Putting It All Together

Let's walk through a complete example.

Search Query: "php tutorial"

Document: "This php tutorial covers php basics. PHP is a popular programming language for beginners learning php."

Step 1: Calculate for "php"

Assume: - f("php", D) = 4 (appears 4 times) - IDF("php") = 2.5 (moderately rare) - |D| = 18 words - avgdl = 20 words - k1 = 1.2 - b = 0.75

Term frequency component:

(4 × (1.2 + 1)) / (4 + 1.2) = (4 × 2.2) / 5.2 = 8.8 / 5.2 ≈ 1.69

Length normalization:

1 - 0.75 + 0.75 × (18 / 20) = 0.25 + 0.675 = 0.925

Combined for "php":

2.5 × 1.69 / 0.925 ≈ 4.57

Step 2: Calculate for "tutorial"

Assume: - f("tutorial", D) = 1 - IDF("tutorial") = 3.0 (rarer)

Term frequency component:

(1 × 2.2) / (1 + 1.2) = 2.2 / 2.2 = 1.0

Combined for "tutorial":

3.0 × 1.0 / 0.925 ≈ 3.24

Step 3: Sum Everything

BM25 score = 4.57 + 3.24 = 7.81

This document would score 7.81 for the query "php tutorial".

What Makes BM25 Smart?

  1. Handles repetition intelligently: Saying "php" 100 times doesn't make your document 100× more relevant

  2. Values rare words: Technical terms or specific concepts matter more than common words

  3. Fair to all document lengths: Short, focused documents can compete with comprehensive longer ones

  4. Query-specific: Each query term contributes independently, then they're summed

Tuning Parameters

k1 (Term Frequency Saturation)

  • Default: 1.2
  • Lower (1.0): Good for precise queries where repetition matters less
  • Higher (2.0): Good when term frequency is highly indicative of relevance

b (Length Normalization)

  • Default: 0.75
  • Lower (0.5): Use when document length varies widely but all are relevant
  • Higher (0.9): Use when you want to penalize verbose documents more

Common Student Questions

Q: Why not just count word matches?

A: Simple counting favors long documents and treats all words equally. BM25 is smarter about both issues.

Q: Can BM25 be negative?

A: Technically yes, if IDF is negative (when a term appears in most documents), but modern implementations often use a floor of 0.

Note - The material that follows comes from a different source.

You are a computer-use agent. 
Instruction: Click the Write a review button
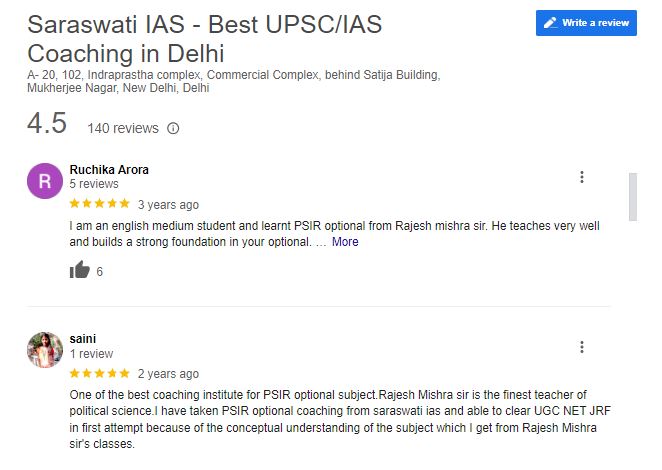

Q: Does word order matter?

A: No, BM25 is a "bag of words" model. "php tutorial" and "tutorial php" score the same.

Q: How does this compare to TF-IDF?

A: BM25 is an improvement over TF-IDF. It adds saturation (diminishing returns) and better length normalization.

Key Takeaways

  • BM25 combines term importance (IDF), term frequency (with saturation), and document length (normalization)
  • It's more sophisticated than simple word counting
  • The formula has stood the test of time because it balances multiple factors well
  • Understanding each component helps you tune it for your specific use case

BM25 remains the foundation of many modern search systems because it captures fundamental principles of relevance in a mathematically sound way.